This Day In Rock. TEN YEARS AFTER
Born in Nottingham, England on December 19, 1944 ALVIN LEE began playing guitar age 13 and formed the core of the band Ten Years After by aged 15.
The Jaybirds, as Lee's early band was called, were popular locally and had success in Hamburg, Germany, following the Beatles there in 1962.
But it wasn't until the band moved to London in 1966 and changed its name to Ten Years After that international success beckoned. The band secured a residency at the legendary Marquee Club, and an invitation to the famous Windsor Jazz & Blues Festival in 1967 led to their first recording contract.
The self titled debut album surprisingly received play on San Francisco's underground radio stations and was enthusiastically embraced by listeners, including concert promoter Bill Graham who invited the band to tour America for the first time in the summer of 1968. Ten Years After would ultimately tour the USA 28 times in 7 years, more than any other U.K. band.
Appearing at the famed Woodstock Festival, Lee's virtuoso performance was one of the highlights and remains today a standard for many other guitarists.

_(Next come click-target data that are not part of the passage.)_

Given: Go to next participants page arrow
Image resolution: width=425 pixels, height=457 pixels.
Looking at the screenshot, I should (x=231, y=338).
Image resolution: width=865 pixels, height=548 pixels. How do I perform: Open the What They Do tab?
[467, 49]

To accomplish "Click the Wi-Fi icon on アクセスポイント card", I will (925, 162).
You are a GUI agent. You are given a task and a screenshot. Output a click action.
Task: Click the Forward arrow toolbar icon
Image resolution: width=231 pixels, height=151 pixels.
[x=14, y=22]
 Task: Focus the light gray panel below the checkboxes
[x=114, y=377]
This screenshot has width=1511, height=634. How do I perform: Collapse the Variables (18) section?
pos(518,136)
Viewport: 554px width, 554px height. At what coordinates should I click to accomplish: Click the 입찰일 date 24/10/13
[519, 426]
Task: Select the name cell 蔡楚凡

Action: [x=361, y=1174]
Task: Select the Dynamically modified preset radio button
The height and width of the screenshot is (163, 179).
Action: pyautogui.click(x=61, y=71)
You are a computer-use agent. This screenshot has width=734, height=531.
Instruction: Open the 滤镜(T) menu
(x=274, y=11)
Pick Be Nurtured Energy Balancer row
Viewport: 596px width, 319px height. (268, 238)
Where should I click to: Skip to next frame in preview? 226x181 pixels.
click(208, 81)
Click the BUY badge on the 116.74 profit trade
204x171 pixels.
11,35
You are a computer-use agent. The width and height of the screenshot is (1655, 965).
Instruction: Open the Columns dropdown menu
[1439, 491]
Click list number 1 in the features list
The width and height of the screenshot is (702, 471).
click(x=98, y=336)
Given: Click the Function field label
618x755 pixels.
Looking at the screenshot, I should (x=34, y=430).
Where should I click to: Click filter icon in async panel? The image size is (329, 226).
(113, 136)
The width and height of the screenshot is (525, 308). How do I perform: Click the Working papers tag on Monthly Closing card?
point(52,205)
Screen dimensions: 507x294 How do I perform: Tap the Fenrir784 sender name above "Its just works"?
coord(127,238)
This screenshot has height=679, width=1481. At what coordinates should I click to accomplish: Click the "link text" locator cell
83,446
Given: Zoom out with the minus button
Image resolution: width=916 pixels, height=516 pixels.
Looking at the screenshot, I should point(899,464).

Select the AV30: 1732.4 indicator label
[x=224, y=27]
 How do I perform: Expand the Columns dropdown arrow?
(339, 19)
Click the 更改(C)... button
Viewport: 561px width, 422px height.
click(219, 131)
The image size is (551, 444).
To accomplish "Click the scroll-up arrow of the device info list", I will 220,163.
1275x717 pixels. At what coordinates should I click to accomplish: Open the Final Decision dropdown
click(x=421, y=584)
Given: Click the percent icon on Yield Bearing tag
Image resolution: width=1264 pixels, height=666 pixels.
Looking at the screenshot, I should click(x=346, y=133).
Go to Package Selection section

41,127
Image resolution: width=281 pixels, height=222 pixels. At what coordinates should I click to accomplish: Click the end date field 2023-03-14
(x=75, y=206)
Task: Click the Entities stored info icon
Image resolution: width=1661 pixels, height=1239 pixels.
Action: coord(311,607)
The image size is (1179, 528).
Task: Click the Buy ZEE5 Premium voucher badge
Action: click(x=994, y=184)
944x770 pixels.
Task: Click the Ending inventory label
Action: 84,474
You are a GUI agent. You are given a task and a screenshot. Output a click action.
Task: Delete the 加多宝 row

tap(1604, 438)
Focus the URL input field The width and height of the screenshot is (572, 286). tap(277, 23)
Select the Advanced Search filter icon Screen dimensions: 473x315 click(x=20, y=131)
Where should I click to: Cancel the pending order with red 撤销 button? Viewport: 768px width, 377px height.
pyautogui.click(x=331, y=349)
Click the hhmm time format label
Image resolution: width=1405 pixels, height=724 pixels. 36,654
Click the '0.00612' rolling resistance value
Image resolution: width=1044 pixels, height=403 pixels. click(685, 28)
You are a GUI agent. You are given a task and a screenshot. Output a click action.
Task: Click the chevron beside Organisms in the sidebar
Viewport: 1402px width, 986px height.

TYA had great success, releasing ten albums together, but by 1973 Lee was feeling limited by the band's style. With American gospel singer Mylon LeFevre and a host of rock talents like George Harrison, Steve Winwood, Ron Wood and Mick Fleetwood , he recorded and released On The Road To Freedom, a highly acclaimed album that was at the forefront of country rock. He finished out the 70s with a powerhouse trio he called Ten Years Later.
Lee's overall musical output includes more than 20 albums.
On March 6, 2013, Alvin Lee passed away from unforseen complications following a routine surgical procedure for atrial arrhythmia.
Still waiting for his induction into the Rock and Roll Hall of Fame.